Health Conditions Linked to Psoriatic Arthritis

Medically Reviewed by David Zelman, MD on May 01, 2023
4 min read

People with psoriatic arthritis often have psoriasis. They tend to have or get a few other diseases, too.

There's no clear reason why these other conditions go hand in hand, and researchers are looking for the connection. It may be inflammation.

You might be more likely to get certain types of cancer, such as lymphoma and nonmelanoma skin cancer. Research suggests it isn’t a treatment that raises your risk, but the disease itself. If you have psoriasis or psoriatic arthritis, make sure cancer screening tests are part of your regular care.

Some proteins related to inflammation may affect the fatty deposits, called plaque, that can build up inside blood vessels. Your heart has to work harder to move the blood. This can lead to heart disease and heart attacks.

People with psoriasis and psoriatic arthritis share similar genetic changes (your doctor will call them mutations) with people who have Crohn’s disease. Let your doctor know if you have symptoms of inflammatory bowel disease like diarrhea, belly cramps, and bloody poop.

This disease takes an emotional toll. It can lead to low self-esteem and a higher chance of mood disorders like depression. People with psoriatic arthritis may be more likely to get depression than those with psoriasis alone. Studies show that treating your psoriasis can ease your depression symptoms.

About 1 in 5 people with psoriatic arthritis also have diabetes, a lifelong disease related to high blood sugar. Being obese puts you at risk for both. Some drugs that can treat psoriatic arthritis make you more likely to get diabetes, too.

Someone with psoriatic arthritis is also five times more likely to get gout, a painful type of inflammatory arthritis that happens when uric acid builds up in your body and forms crystals in your joints.
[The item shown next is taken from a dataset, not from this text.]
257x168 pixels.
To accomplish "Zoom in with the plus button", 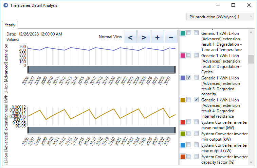I will tap(157, 37).
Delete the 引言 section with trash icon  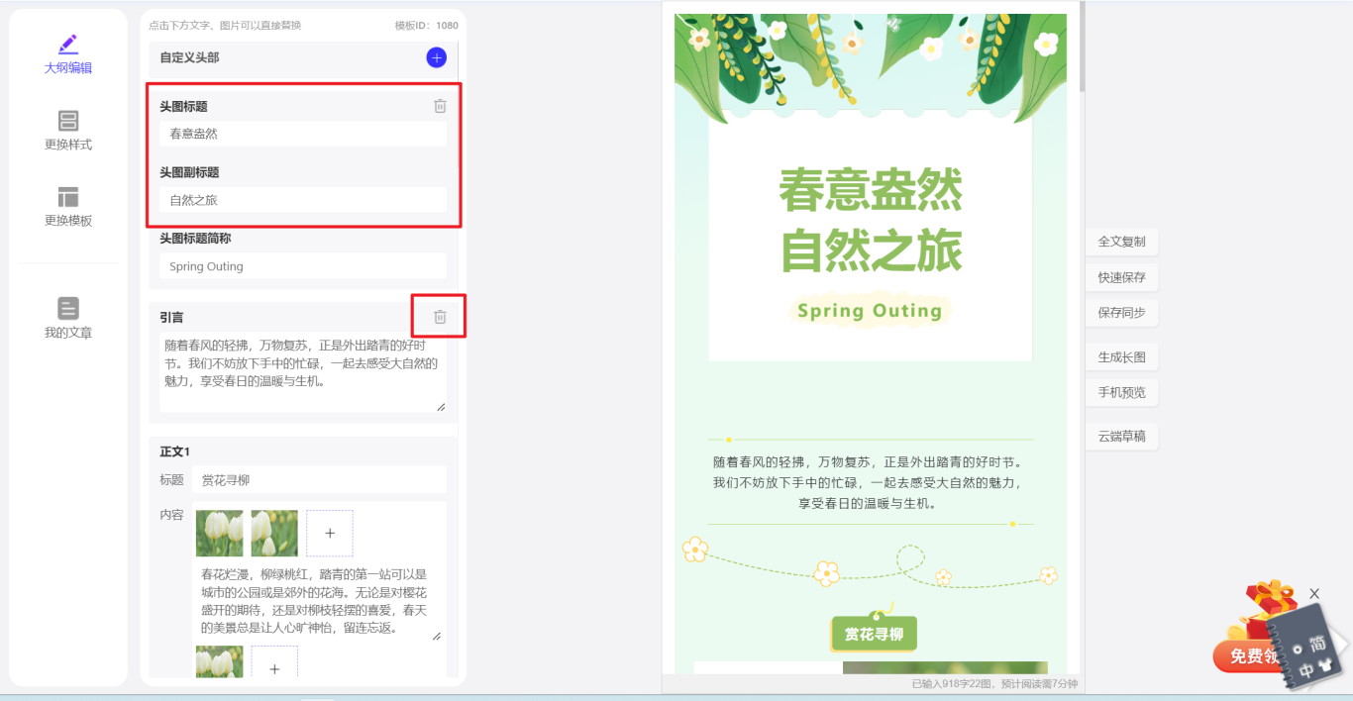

It often shows up first your big toe, but it can also affect the knees and ankles.

Psoriasis and psoriatic arthritis are both linked to hearing problems. Psoriasis can cause a sudden mild condition called sensorineural hearing loss. A study also found that a third of people with psoriatic arthritis have hearing loss compared to only about 7% of people who don't have the disease. In both cases, scientists think the body’s autoimmune system may be attacking parts of the ear just like it attacks joints.

More than a third of people with psoriatic arthritis have high blood pressure. Your doctor might call it hypertension. Your blood pushes harder than normal against the walls of your arteries, putting stress on them.

People with psoriasis and psoriatic arthritis are more likely to get kidney disease due to inflammation that comes along with the condition. Your doctor should keep an eye on your kidneys as part of your treatment.

People with psoriasis and psoriatic arthritis may be more likely to get a liver condition called nonalcoholic fatty liver disease (NAFLD). This buildup of fat in your liver can cause it to swell, which could lead to scarring (also known as cirrhosis) and liver disease or liver failure.

This cluster of conditions includes heart disease, belly fat, and high blood pressure. It's closely linked to psoriatic disease. A study of more than 6,500 people found that 40% of those with psoriasis had metabolic syndrome, compared with just 23% of the general population. It was more common in women and people with severe psoriatic arthritis.

The inflammation that comes with psoriatic arthritis can also lead to a condition known as interstitial lung disease. Symptoms include shortness of breath, coughing, and fatigue. 

Obesity is common in people with psoriatic arthritis. Some medications that treat psoriatic arthritis, such as corticosteroids, can lead to weight gain and heart disease. When you have a lot of pain and can't move easily, you probably don't like to exercise, and that can make it hard to stay at a healthy weight, too.

You’re at a higher risk of stroke if you have psoriatic arthritis, so your doctor should be on the lookout for warning signs as part of your treatment.

This inflammatory eye disease affects about 7% of people with psoriatic arthritis. Let your eye doctor know if you have symptoms, which include:

  • Blurry vision
  • Eye pain
  • Dark, floating spots in your field of vision
  • Decreased vision
  • Light sensitivity
  • Red eyes

Work with your doctor to limit your chances of getting these conditions.

  • Keep your psoriatic arthritis under control.
  • Get tested for diabetes, high cholesterol, and heart disease.
  • Exercise regularly. Ask your doctor how to do that safely.
  • Don't smoke.

Researchers are working on ways to treat and control psoriatic arthritis, taking into account the risks for other diseases.